General

• A new "enhanced ring control" mapping option for crack-blocks has been introduced. This method attempts to keep the crack front element rings as close as possible to circular. The enhanced method is particularly suited to cases where the target element is distorted. In previous releases extreme distortion of the target elements may have meant that results were unacceptable. The new mapping method allows analysis to be completed reliably where it would previously not have been possible.
• The enhanced ring control method also produces better meshes as the crack moves away from the ideal size within the crack-block.
• Two new methods are available for cases when a complex load cycle is modelled by analysing multiple increments through the cycle. In such cases it may not be possible in advance to specify which load increments produce the minimum and maximum energy release rates. Indeed, the critical load increment may be different from one crack front node to the next. An option is now available to search through all result sets for minimum and maximum energy release rate conditions for each crack front node. In this type of search scenario the loading is likely to be non-proportional through the load cycle i.e. the energy release rate magnitude and direction are changing through the cycle. The search method identifies the range for crack growth calculations, but not the direction. An option of taking a weighted average direction across all result sets is available.
• An "automatic split" option is introduced to allow cracks to be generated in some configurations that were previously difficult to work with. This option, aimed at through crack geometries, allows edges that cannot be split using the face-based *SPLIT option to be separated without any user input. Two examples where this situation may arise are shown here.
• Increased flexibility is available on the SAVE keyword for specifying the save parameters for different file types. This allows, for example, the main f.e. results file to be saved every 5th step but the cracked mesh input file to be saved every step. This can have significant benefits on disk space usage for large models in a crack growth analysis.
• The control and generation of crack related node and elements has been standardised across the Abaqus, Ansys and Marc interfaces. Options are added to turn on or off the various types of sets that can be created. In addition, some new sets are available. These changes enhance the possibilities available while post-processing the cracked mesh.
  • New element sets are available that combine all crack-blocks on each side of the crack front.

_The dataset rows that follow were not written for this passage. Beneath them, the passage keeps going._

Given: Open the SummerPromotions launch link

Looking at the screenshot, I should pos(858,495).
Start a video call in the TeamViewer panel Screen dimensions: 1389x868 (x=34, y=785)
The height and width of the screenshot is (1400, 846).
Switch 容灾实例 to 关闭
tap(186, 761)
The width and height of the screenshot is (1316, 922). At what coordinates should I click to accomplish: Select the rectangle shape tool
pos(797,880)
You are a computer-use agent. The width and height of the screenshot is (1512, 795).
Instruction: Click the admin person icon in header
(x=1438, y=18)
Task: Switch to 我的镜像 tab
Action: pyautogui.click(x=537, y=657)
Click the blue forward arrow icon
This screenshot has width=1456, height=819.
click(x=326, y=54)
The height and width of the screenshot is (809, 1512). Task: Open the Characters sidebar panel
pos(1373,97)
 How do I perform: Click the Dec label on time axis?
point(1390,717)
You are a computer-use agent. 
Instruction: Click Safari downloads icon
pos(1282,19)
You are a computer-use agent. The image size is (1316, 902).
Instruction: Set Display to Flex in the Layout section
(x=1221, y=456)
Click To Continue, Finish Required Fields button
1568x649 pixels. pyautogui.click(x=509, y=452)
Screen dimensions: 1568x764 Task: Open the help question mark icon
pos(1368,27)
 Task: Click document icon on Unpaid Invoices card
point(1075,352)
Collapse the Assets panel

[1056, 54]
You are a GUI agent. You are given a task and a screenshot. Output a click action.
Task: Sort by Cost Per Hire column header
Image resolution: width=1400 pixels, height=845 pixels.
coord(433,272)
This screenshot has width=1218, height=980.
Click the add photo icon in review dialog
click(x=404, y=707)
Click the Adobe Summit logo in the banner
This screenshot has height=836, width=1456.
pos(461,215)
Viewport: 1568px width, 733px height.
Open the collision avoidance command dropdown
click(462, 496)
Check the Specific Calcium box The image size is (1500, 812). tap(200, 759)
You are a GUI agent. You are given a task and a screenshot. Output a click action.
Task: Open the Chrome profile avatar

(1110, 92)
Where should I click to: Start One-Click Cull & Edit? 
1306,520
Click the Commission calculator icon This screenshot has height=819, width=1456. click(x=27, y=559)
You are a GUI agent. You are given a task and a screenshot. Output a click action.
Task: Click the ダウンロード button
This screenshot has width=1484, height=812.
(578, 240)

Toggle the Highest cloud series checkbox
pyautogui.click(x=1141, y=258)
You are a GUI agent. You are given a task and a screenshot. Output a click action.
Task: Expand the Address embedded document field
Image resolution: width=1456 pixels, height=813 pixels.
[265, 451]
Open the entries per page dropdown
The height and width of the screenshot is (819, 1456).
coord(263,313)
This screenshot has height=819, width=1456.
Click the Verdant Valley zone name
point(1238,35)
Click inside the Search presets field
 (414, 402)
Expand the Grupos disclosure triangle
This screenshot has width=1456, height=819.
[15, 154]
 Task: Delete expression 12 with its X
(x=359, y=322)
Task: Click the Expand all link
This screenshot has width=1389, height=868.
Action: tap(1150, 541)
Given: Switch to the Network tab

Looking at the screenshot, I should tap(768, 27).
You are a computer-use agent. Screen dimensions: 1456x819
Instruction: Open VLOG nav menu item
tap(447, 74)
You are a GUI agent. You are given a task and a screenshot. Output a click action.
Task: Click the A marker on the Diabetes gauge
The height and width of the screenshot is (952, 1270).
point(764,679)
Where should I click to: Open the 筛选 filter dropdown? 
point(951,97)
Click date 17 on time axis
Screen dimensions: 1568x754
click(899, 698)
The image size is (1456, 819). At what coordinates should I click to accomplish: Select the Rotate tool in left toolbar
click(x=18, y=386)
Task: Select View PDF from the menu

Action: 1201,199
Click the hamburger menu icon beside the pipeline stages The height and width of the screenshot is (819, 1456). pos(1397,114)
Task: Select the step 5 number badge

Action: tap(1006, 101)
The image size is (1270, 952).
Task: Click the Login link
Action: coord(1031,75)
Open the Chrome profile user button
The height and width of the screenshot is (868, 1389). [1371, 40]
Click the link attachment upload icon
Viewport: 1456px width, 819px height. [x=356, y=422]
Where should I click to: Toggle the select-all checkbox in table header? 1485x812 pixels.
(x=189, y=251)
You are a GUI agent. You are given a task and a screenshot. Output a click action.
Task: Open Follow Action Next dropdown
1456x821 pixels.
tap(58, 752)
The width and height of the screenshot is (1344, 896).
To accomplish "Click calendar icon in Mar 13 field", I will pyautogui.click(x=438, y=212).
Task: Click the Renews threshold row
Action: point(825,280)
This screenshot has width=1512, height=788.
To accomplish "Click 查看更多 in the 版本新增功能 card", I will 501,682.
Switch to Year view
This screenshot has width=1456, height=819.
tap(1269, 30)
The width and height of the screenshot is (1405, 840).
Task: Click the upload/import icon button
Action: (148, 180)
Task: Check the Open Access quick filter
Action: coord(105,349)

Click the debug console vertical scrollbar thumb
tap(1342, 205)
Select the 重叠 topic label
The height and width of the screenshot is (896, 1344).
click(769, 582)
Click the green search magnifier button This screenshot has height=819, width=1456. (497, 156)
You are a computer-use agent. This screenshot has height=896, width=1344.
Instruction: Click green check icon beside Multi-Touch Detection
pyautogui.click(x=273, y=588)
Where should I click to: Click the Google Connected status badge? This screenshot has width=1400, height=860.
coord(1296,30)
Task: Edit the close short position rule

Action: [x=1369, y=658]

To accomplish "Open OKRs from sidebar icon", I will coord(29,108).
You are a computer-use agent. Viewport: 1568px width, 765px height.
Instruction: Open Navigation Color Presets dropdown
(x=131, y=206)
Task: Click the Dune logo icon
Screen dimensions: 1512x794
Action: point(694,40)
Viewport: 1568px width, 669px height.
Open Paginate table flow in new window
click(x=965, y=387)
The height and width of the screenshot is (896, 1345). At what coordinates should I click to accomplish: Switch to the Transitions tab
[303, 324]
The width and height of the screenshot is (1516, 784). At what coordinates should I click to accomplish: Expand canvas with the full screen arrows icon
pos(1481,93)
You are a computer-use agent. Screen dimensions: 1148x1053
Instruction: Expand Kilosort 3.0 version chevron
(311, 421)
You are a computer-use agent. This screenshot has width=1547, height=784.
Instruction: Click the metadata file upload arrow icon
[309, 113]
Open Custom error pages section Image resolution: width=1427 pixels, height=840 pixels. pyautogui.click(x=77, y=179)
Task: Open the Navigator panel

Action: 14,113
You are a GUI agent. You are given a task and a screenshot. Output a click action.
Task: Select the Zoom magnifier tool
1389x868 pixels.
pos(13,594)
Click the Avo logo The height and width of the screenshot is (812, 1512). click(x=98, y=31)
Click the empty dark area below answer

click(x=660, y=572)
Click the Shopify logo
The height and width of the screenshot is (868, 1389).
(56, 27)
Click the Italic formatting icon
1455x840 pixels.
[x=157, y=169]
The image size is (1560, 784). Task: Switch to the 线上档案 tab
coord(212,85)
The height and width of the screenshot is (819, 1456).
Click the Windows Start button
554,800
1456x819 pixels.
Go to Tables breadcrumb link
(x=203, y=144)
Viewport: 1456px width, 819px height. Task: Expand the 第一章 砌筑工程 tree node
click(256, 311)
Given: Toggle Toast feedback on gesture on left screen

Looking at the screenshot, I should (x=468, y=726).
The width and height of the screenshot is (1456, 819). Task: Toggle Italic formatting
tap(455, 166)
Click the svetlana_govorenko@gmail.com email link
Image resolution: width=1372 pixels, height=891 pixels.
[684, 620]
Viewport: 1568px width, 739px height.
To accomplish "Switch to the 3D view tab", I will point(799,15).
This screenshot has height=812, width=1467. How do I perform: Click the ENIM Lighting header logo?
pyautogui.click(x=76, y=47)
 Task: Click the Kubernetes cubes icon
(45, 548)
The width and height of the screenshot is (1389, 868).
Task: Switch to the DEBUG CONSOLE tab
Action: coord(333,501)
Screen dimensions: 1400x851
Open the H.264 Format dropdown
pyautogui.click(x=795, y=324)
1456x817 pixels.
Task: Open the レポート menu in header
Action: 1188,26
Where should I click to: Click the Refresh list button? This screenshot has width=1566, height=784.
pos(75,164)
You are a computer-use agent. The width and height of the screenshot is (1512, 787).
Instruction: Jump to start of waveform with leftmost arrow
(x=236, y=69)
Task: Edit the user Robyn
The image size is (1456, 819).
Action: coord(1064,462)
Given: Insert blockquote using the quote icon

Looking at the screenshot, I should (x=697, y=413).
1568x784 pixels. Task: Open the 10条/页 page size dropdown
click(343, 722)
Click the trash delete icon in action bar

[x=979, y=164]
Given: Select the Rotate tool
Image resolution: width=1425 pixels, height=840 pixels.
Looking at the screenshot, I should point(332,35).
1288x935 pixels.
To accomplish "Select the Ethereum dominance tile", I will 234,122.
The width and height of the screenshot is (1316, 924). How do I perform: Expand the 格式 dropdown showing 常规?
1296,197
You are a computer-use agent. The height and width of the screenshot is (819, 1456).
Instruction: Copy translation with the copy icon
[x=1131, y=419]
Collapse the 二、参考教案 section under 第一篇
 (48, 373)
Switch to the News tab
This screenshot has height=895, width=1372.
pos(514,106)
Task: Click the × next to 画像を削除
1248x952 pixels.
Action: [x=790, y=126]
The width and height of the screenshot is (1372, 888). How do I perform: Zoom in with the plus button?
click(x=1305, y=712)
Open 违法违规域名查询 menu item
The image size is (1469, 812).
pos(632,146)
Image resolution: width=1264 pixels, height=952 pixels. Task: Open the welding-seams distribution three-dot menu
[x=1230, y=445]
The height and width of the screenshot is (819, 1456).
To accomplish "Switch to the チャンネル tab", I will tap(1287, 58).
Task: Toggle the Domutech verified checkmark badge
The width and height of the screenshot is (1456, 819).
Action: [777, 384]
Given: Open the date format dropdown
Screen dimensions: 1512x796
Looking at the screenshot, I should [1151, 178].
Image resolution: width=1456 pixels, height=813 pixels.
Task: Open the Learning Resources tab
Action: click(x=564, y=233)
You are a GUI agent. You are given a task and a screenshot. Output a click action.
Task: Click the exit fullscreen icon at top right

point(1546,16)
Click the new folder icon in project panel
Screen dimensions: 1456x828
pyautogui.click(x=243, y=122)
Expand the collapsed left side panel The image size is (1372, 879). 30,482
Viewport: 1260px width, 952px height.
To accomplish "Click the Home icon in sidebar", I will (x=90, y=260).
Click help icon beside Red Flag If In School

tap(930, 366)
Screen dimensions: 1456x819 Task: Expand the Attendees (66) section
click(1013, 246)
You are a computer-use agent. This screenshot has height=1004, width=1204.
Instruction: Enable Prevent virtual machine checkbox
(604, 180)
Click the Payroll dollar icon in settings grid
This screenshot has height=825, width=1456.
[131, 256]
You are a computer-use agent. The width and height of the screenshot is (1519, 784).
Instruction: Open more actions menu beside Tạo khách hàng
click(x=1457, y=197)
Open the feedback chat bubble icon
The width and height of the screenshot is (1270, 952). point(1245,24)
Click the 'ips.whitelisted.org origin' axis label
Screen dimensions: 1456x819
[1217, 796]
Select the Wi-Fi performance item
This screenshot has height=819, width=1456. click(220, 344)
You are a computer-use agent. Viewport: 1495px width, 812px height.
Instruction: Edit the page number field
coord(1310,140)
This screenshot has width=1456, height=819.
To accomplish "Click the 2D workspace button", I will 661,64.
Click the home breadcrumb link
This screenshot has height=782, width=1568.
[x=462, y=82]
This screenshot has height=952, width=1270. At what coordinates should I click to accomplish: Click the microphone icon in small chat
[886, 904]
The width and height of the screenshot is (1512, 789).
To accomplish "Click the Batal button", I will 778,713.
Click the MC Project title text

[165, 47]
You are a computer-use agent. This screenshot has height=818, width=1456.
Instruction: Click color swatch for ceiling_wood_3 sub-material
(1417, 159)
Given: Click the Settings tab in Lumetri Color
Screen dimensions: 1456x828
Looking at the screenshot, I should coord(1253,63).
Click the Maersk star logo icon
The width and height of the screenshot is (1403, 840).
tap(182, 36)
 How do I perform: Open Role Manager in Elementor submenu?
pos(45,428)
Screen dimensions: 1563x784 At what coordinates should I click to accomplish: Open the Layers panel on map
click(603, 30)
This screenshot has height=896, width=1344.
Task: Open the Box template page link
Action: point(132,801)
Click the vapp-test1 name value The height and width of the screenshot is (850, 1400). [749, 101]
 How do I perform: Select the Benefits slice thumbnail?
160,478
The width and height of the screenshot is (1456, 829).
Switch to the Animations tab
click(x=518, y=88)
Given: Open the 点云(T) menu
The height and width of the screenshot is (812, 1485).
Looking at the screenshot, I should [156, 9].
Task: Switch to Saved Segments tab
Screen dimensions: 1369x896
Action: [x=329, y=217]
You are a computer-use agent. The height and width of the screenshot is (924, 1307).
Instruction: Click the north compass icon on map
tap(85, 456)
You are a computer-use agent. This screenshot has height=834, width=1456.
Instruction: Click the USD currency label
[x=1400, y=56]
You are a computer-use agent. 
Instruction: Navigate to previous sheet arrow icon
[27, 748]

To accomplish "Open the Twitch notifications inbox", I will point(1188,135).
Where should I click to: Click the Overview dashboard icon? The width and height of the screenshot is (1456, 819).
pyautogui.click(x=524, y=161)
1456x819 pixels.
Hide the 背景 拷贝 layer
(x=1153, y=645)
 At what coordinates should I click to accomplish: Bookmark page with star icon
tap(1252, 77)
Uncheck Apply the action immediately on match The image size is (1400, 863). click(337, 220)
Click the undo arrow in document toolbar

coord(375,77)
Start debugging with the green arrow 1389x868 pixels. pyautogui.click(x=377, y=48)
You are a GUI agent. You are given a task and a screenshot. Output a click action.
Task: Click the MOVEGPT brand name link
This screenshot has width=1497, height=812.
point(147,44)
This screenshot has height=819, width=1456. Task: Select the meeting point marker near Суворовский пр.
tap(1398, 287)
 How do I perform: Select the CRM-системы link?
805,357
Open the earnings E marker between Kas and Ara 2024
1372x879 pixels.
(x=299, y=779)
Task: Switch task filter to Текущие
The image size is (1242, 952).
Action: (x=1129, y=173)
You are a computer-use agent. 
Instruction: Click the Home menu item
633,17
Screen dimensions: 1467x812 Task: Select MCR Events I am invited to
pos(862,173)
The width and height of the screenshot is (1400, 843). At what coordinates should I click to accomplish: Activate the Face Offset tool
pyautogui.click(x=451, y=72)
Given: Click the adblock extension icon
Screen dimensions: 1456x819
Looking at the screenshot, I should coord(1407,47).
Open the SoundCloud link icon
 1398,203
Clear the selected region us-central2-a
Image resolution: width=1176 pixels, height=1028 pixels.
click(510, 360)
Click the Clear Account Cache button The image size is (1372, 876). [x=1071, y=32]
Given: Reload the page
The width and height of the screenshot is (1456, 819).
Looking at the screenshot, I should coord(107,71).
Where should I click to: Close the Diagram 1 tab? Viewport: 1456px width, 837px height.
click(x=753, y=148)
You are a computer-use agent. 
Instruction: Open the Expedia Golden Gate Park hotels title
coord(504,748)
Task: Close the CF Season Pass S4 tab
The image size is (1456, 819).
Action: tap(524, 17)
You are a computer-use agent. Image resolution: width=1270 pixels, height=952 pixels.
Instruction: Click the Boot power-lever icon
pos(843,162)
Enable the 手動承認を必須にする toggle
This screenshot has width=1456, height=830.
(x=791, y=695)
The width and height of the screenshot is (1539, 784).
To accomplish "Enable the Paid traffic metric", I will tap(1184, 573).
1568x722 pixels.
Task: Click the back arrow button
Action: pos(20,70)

This means that side 1 or side 2 of the crack can be selected via single sets.
  • The sets for split elements that existed in v7.4a are divided into separate sets for each side of the crack face.
  • A new element set option is added to allow creation of element sets on the outer faces of all crack-blocks.

Crack-block library

• The crack-block st12x1 that was released with Zencrack 7.4a is now moved into a new "family" and becomes s05_t12x1. A new corner crack-block s05_q24x2 is included as the other member of this crack-block family.
• Two new large crack-block families are available with this release. They are families l05 and l06. The crack-blocks in family l06 (shown below) are 2x2x2 refinements of crack-blocks in family l05. These new crack-blocks are intended to take full advantage of the new mapping options available via the enhanced ring control methodology. Family l05 also contains three extra crack-blocks that have additional sub-divisions along the crack front.

Abaqus interface

• Shear load types TRSHRn and TRSHRnNU are updated on the outer surfaces of the crack-blocks if these loads are applied to the target crack-block elements.

Ansys interface

• The Ansys interface is upgraded to allow use of the j-integral capability that is now available in Ansys. Although introduced in Ansys 11.0, the calculation and processing of j-integrals by Zencrack requires Ansys 11.0SP1 (or later). The addition of this capability allows users to choose whether a crack growth analysis is based on results derived from j-integral evaluation or from stress intensity factors derived from nodal displacements. This choice is made on the ENERGY RELEASE RATE keyword. All generation and processing of j-integral data is handled fully automatically and allows for non-planar crack development.
• The handling of multiple sets of load increments from an Ansys (non-linear) analysis has been improved.
• The handling of thermal-stress analysis in the Ansys interface has been improved.

Finas interface

• Support is added for Finas user subroutines.

Marc interface

• Processing of multiple load increments from the f.e. analysis is now possible. This means that the full scope of the Zencrack load system methodology is available.
• The location of the Marc executable can be defined in the runzcr75 script file that is used to run Zencrack. The *EXE option still exists to allow the global setting to be overridden for individual jobs. Direct specification of Marc user subroutines via the Zencrack input file is also available. An option is included for whether or not to save the generated Marc executable.
• An improved method is introduced to allow large crack-blocks to be used with the Marc interface. The method is based on the automatic creation of element sets for the outer face of each crack-block by Zencrack in conjunction with glued contact in Marc.